Toronto Star

Like it or not, Facebook now owns you

- Heather Mallick hmallick@thestar.ca

Why are people on Facebook? The question is personal — the massive online spiderweb swallows up leisure time — but it’s also industrial. Facebook is actively destroying journalism and thus democracy.

As founder Mark Zuckerberg boasts, the network has two billion active monthly users. Why do people paste themselves into this structure that spies on them, pesters them and distorts their vision of the way we live now?

Even Twitter is getting easier to monitor and control — it will now alert you to online swarming and let you head it off at the pass — but Facebook forces itself on its users.

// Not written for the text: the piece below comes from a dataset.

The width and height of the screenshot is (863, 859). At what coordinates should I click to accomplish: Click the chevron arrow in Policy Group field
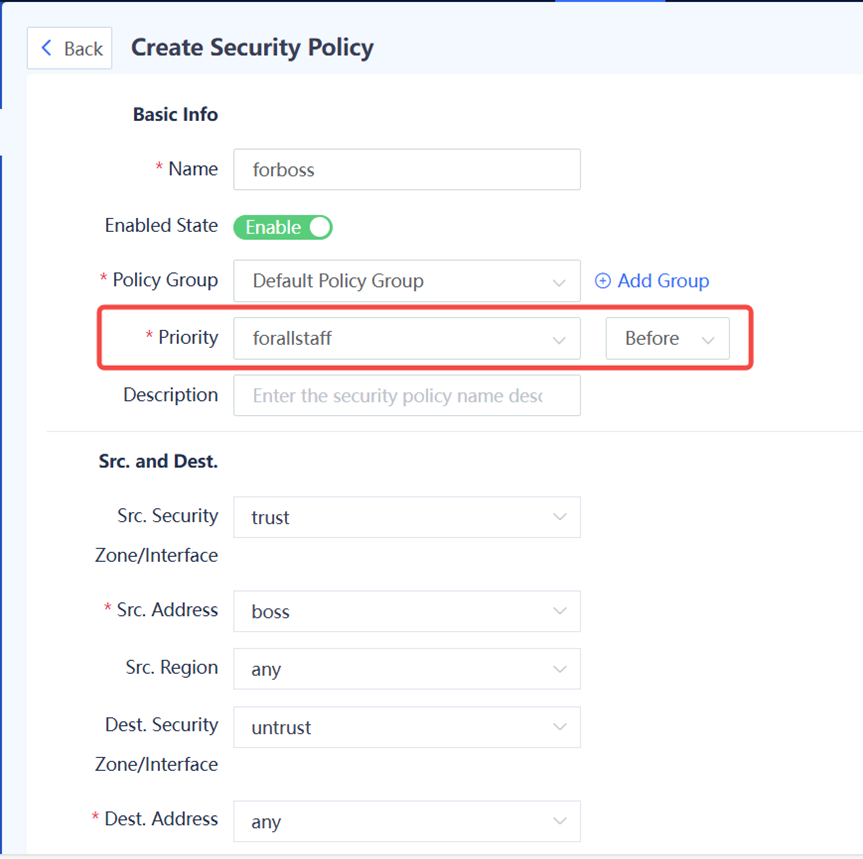[x=559, y=282]
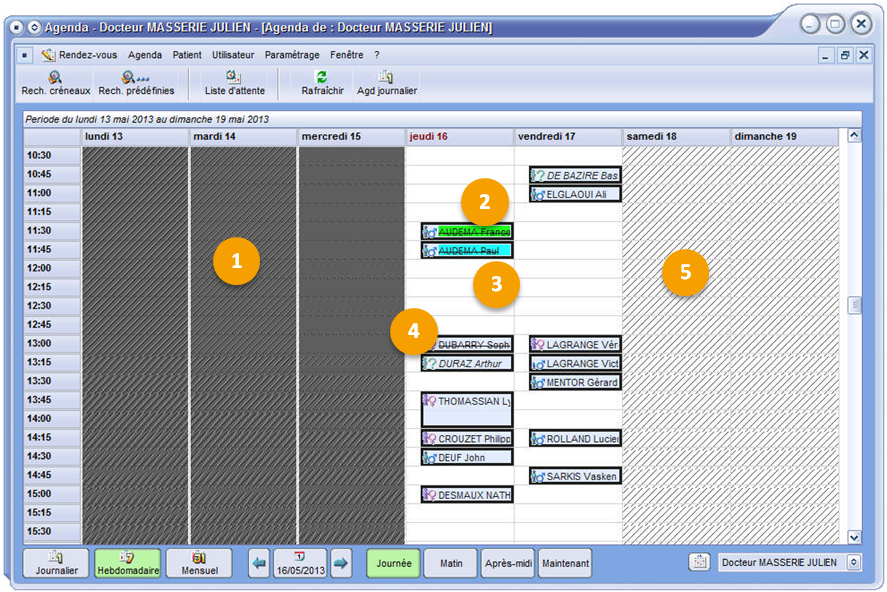887x592 pixels.
Task: Toggle the Hebdomadaire weekly view
Action: [127, 563]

It starts with your Aunt Fanny, moves on to co-workers then and now, then everyone you’ve ever met or mentioned and confronts you with a ribbon of photos of “People You May Know,” in my case, “People I Forgot But Can’t Now.” This morning it includes a photo of myself (do I not resemble me?), the worst editor and human I’ve ever worked for, a stalker’s ex-wife and more.

My complaints are minor. But British novelist and financial journalist John Lanchester, at his brilliant best in the London Review of Books this month, has taken an axe to the very premise on which Facebook was built, that the world should be “connected.”

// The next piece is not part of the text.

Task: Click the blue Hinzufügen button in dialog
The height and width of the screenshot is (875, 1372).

Only connect, E.M. Forster said. But why is connection inherently good, Lanchester asks. “Flaubert was skeptical about trains,” Lanchester writes, “because he thought (in Julian Barnes’s paraphrase) that ‘the railway could merely permit more people to move about, meet and be stupid.’ ”

“You Are the Product” is the headline of his LRB review. It’s a great catchphras­e, a reminder of Facebook’s deep shoals. I’m not sure people quite grasp how their per- sonal lives, quiet links and the faces of their babies are being monetized not just for profit but for unseeable purposes.

Zuckerberg will run for the U.S. presidency. The world’s richest man doesn’t visit Iowa and Nebraska in June for no reason. No one does.

It makes sense. Zuckerberg has global power. As Lanchester lists, WhatsApp, Messenger and Instagram have 1.2 billion, 1.2 billion and 700 million users respective­ly. Facebook owns them all.

If you don’t mind Facebook having a piece of your soul, you should worry that it has your data. For instance, it has more data on Americans than their voting system does, and it’s free to sell/use it as it pleases.

Americans who think things can’t get worse should consider President Pence as the more-acceptable face of authoritar­ianism. Try President Zuckerberg as the prize for digitizing your life from stem to stern, from birth to expiry.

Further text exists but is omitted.